Second, in the NDK case there had been previous cheques that had been paid by the Ministry of Energy in the joint names of NDK and Ahaman and the Ministry had become fully aware of the binding obligations that had been imposed on them to pay monies in the joint names of NDK and Ahaman. With the case before me there had been no such previous payments made by the 4th defendant.


Third, whiles in the NDK case it was found as a fact that the Ministry of Energy was fully aware that the loan advanced to Ahaman was contingent upon the Ministry making payments in joint names, that is not what I find here. There seems to have been a communication of the mode by which 1st defendant wanted to be paid and 1st defendant was at liberty to change same. It is true that Plaintiff was notified of the instructions of 1st defendant but that was done simply because 1st defendant requested that to be done as it was done with Ex ‘4’ as well.

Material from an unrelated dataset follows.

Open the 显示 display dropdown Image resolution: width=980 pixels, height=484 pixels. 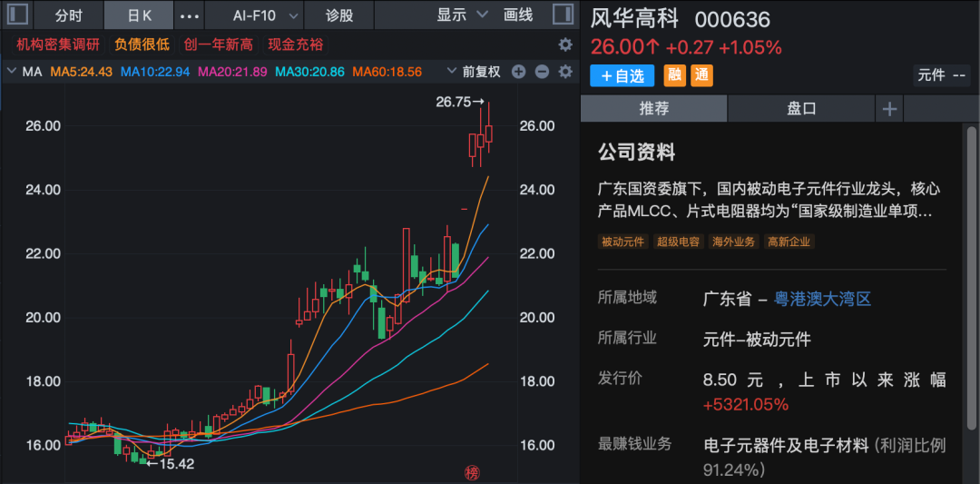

Again whiles in NDK case the words and the nature of the communication from the Energy Ministry to NDK was clear and unequivocal to the extent of even stating that the mode of payment would not be revoked or waived or varied without prior written notice to NDK, that is not the situation on the facts of this case. As Exhibit A seems only to convey to Plaintiff what 1st defendant had instructed it to do


One could see that Ex ‘A’ and its language is not different from Ex ‘4’ which 4th defendant wrote to Zenith Bank that it would pay the contract sum in the joint names of 1st defendant and the Zenith. And Ex ‘4’ was written based on a similar letter to Ex ‘1’ from 1st defendant. I find that there is no evidence on record that show that Plaintiff communicated to the 4th defendant the liability it assumes and the need to undertake or promise to pay the contract sum in the joint names of Plaintiff and 1st defendant.


Exhibit ‘A’ or Ex ‘1’ does not come within the scope of that kind of unilateral undertaking contemplated under section 10 of the Contracts Act to make the 4th defendant bound. If Plaintiff had in mind to bind the 4th defendant to the payment of the receivables then it had been tardy as Ex ‘A’ alone seems not to be enough to create the nature of legal relations that a contract of such nature requires.

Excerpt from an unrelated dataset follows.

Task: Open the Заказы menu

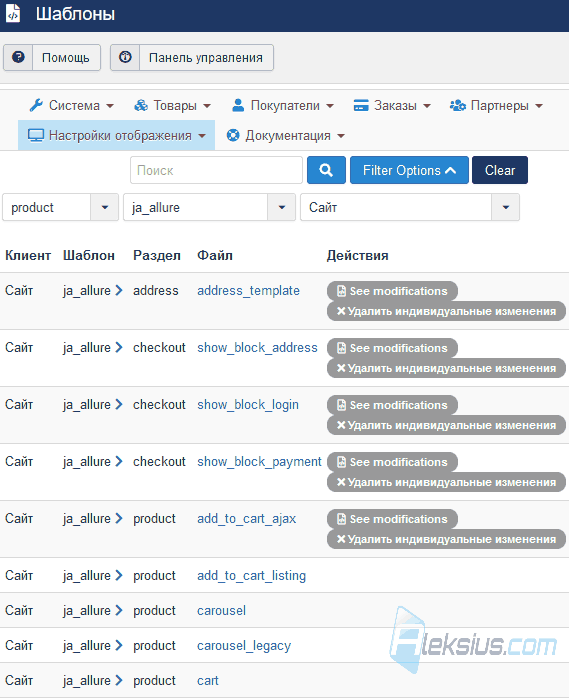Action: 392,106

Plaintiff fails in his quest to recover both the first loan of Gh¢25.000 and the second loan of Gh¢15.000 together with their respective interest from the 4th defendant. The action of the Plaintiff against the 4th defendant is dismissed in its entirety for the reasons and findings made supra.


I will award cost of Gh¢7.000.00 in favour of the 4th defendant against the Plaintiff.